(Collected data entries)
== Segment start ==

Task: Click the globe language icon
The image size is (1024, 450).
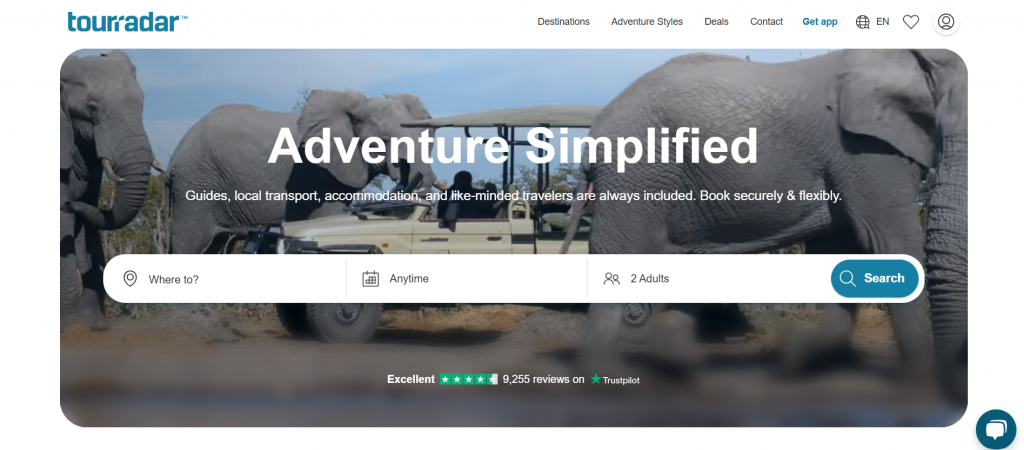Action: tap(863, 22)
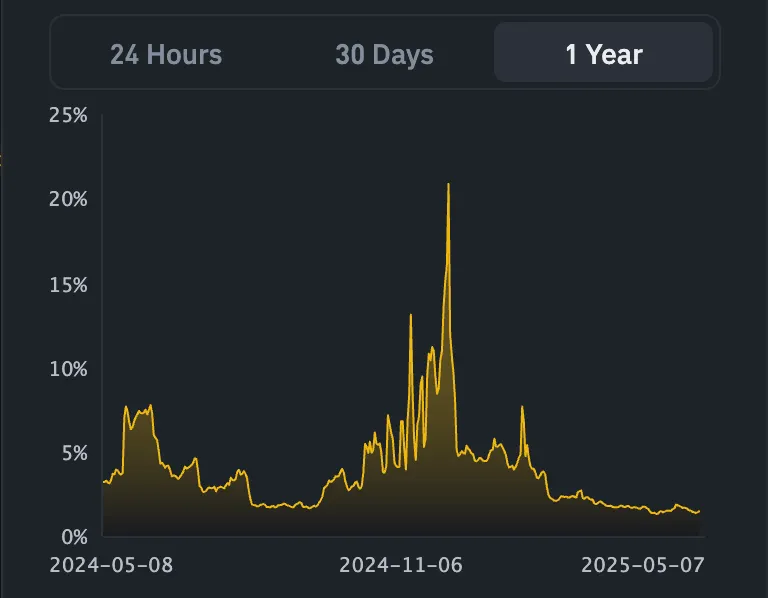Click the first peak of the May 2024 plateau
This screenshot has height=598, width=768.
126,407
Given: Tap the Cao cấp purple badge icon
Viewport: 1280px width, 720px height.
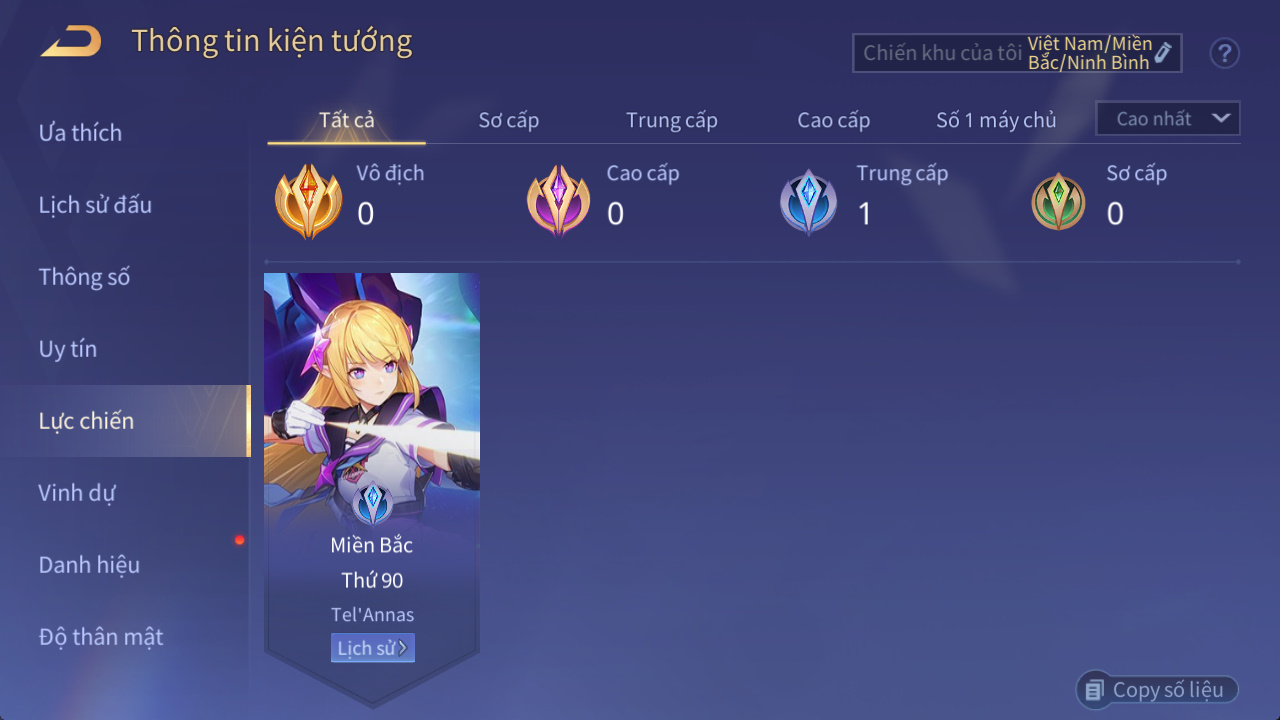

== Segment end ==

What is expected:
Some lines above may hold the word "icon"; say how many do, giving nothing besides the number.

Solution to this task:
2